Problem description:
Could you repeat, word for word, the line with "Task: Collapse the sidebar using panel icon" and every line after it in the records below, leaving out any pictures?

(Screenshot grounding data)
━━━━━━━━━━━━━━━━━━━━

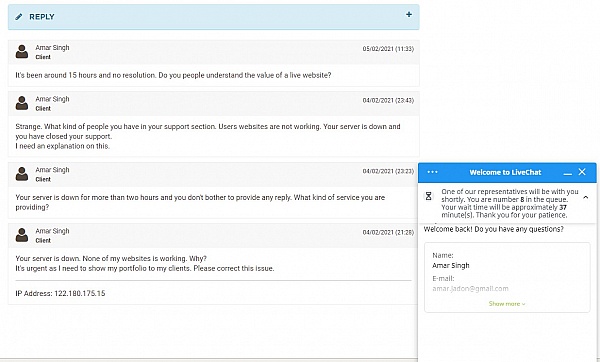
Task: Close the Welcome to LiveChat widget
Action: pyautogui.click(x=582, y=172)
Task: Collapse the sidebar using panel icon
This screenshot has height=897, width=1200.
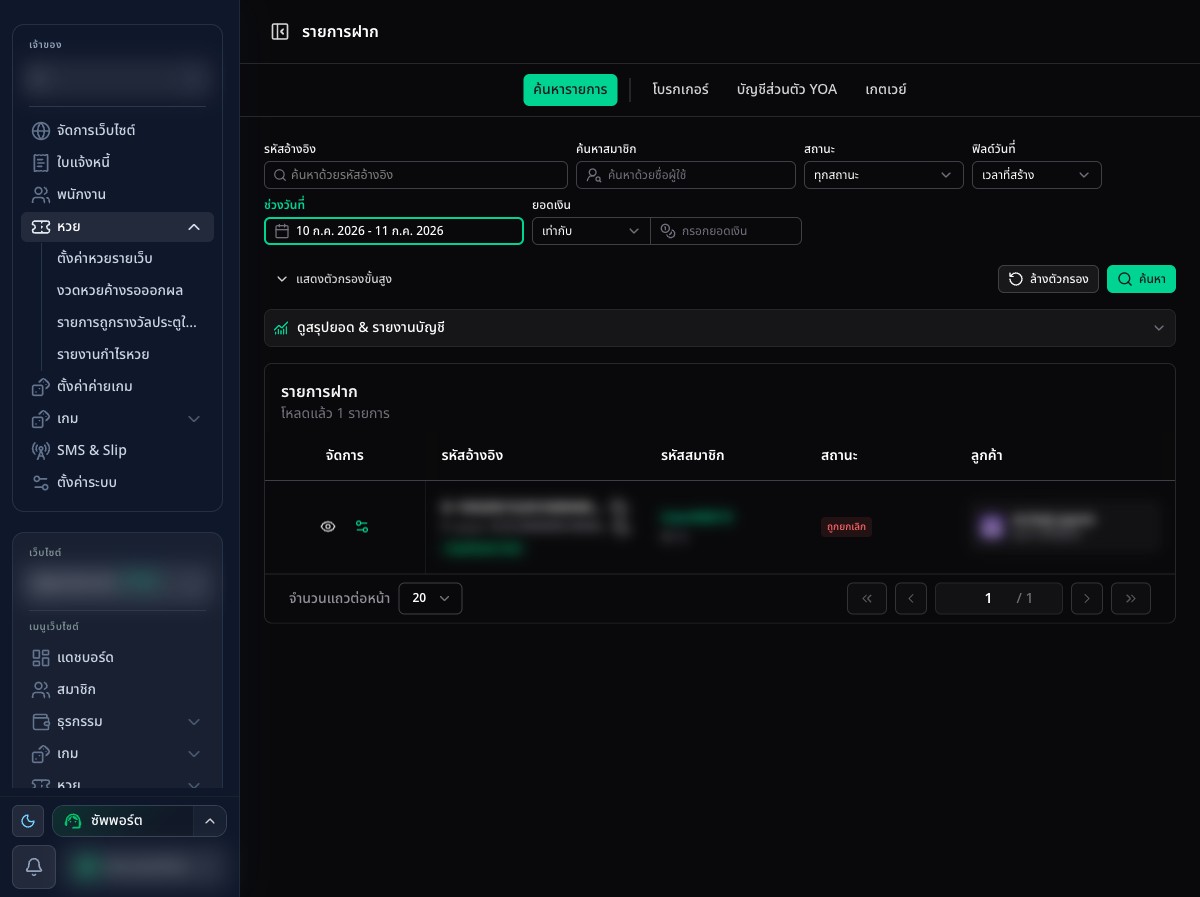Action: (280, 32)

━━━━━━━━━━━━━━━━━━━━

Answer to the problem:
Task: Collapse the sidebar using panel icon
This screenshot has height=897, width=1200.
Action: (280, 32)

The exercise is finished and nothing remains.